Tour d’horizon avec le fauteuil Taglio de Rodolphe Parente, la colonne
Tholos du studio Joachim-Morineau, les carreaux de Sea Project par le studio Polcha, le luminaire Venus de Sophia Taillet et la lampe Bichette de Pauline Androlus.
Au sein de son studio fondé en 2009, Rodolphe Parente manipule une grande diversité d’échelles et d’usages de l’architecture intérieure et du design, entre appartements, hôtels, restaurants, salles de sport, bureaux et mobilier. Il puise ses influences esthétiques dans l’esprit novateur des années 1930, le glamour des années 1970 et la radicalité des années 1980. En 2022, il dessine sa première collection de mobilier « Apertura », dont le fauteuil Taglio pensé comme une masse sculptée, faite d’additions et de soustractions de volume.

Comment avez-vous imaginé Taglio ?

Le fauteuil Taglio est pensé comme une sculpture-mobilier dévoilant de nouveaux usages. À l’image de l’identité de mon travail, Taglio exprime une ligne tendue, un travail de textures et développe un langage de formes primaires. Taglio cultive un goût pour l’illusion, la contreforme et les matières expressives. Cette pièce existe en de nombreuses finitions (bois et tissu) et fait partie de la collection « Apertura ».

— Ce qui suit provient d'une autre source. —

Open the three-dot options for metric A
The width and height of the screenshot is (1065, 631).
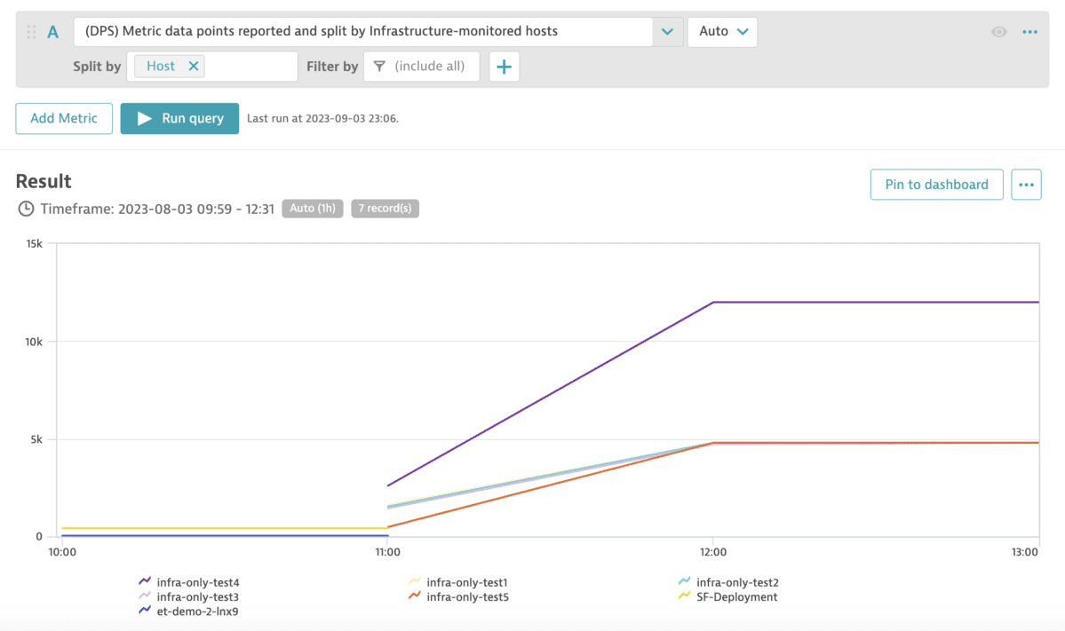(1029, 31)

Pourquoi avoir proposé cette pièce au Mobilier national ?

J’ai choisi de présenter Taglio comme pièce de sculpture-mobilier pour la nouvelle campagne d’acquisition du Mobilier national, car c’est une suite logique de ma pratique de l’architecture et du design vers une pièce d’ameublement. Dans mon approche, j’entretiens des liens forts et singuliers entre les espaces et ce qui les compose. Oscillant entre macro-meuble et micro-architecture, Taglio fait partie d’une gamme de pièces de mobilier pensée comme lors de ma présidence au jury de la Villa Noailles, un intérieur composé de mobiliers-espaces.

Que retiendriez-vous de l’inscription de Taglio au Mobilier national ?

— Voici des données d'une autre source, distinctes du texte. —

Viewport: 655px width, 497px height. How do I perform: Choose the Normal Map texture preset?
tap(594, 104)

Le Mobilier national est un symbole de rayonnement du patrimoine mobilier français aussi bien en France qu’à l’étranger. Dans sa mission d’exper-
tise et d’acquisition, la sélection du Mobilier national met en valeur des esthétiques, des savoir-faire et des techniques innovantes. Intégrer Taglio dans les collections du Mobilier national est synonyme de diversité et d’ouverture vers une esthétique nouvelle et singulière qui reflète la curiosité de notre époque pour des pratiques transversales.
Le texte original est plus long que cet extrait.